Post date: Sep 15, 2011 4:8:23 AM
We are now back to the time of Jesus and the earliest Christian believers. Of course there is candy and a stamp for the board, but they are tempered by a representation of the cross, and a discussion of crosses. We also see a display of an empty tomb. It's not quite empty. We see inscriptions:
"He is not here; for He is risen, as He said." - Matthew 28:6
and
"Come, see the place where the Lord lay." - Matthew 28:6
And "stooping down and looking in," we see "the linen cloths lying there, and the handkerchief that had been around His head, not lying with the linen cloths, but folded together in a place by itself." And we understand how those first disciples began to believe in the resurrected Lord. We examine a checklist display of the kinds of encounters they had with Jesus over the forty days that followed His resurrection.
A display poster asks, "Gruesome or Glorious?" Although Christian persecution continues into the 21st Century, the 1st Century martyrs are still the most dramatic evidence that the life, death and resurrection of Jesus Christ was not a man-made hoax conspired by a group of disciples.
Many of the books on the sample bookshelf include apologetic messages by past and current authors who hope to point the way to Christ. Since the apostles and many of the early disciples were eye-witnesses to the life of Jesus, their story was not just based on religious belief, but on historical events that they saw, heard, and felt. We read that it is conceivable that men such as those who flew jets into the World Trade Center on 9/11/2001, would die for a religious belief. It would be quite another to die for a lie that you made up yourself.
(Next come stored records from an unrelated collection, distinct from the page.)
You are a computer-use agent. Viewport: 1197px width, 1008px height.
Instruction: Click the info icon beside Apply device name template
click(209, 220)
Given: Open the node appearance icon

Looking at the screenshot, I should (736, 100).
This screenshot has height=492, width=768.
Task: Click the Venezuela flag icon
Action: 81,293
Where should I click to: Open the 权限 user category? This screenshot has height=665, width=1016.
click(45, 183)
A depiction of DaVinci's "Last Supper" provides a format to display many accounts of eye-witness martyrs compiled from numerous sources including Foxes' Christian Martyrs of the World. DaVinci is not the only source of artwork on the early believers. We pause to watch a slide-show display along one of the walls, while listening to a clip from the Jesus Film playing on another monitor. And there is another sound; a video game of the Life of Christ.
We try to concentrate on another strange piece of artwork that assures us that there is a picture to be seen in the mass of green and blue waves. It is compared to the gospel message; seemingly impossible until you "get it".
Finally, the call of the button station and the smell of the chili wafting from the dining area pulls us back into the main room.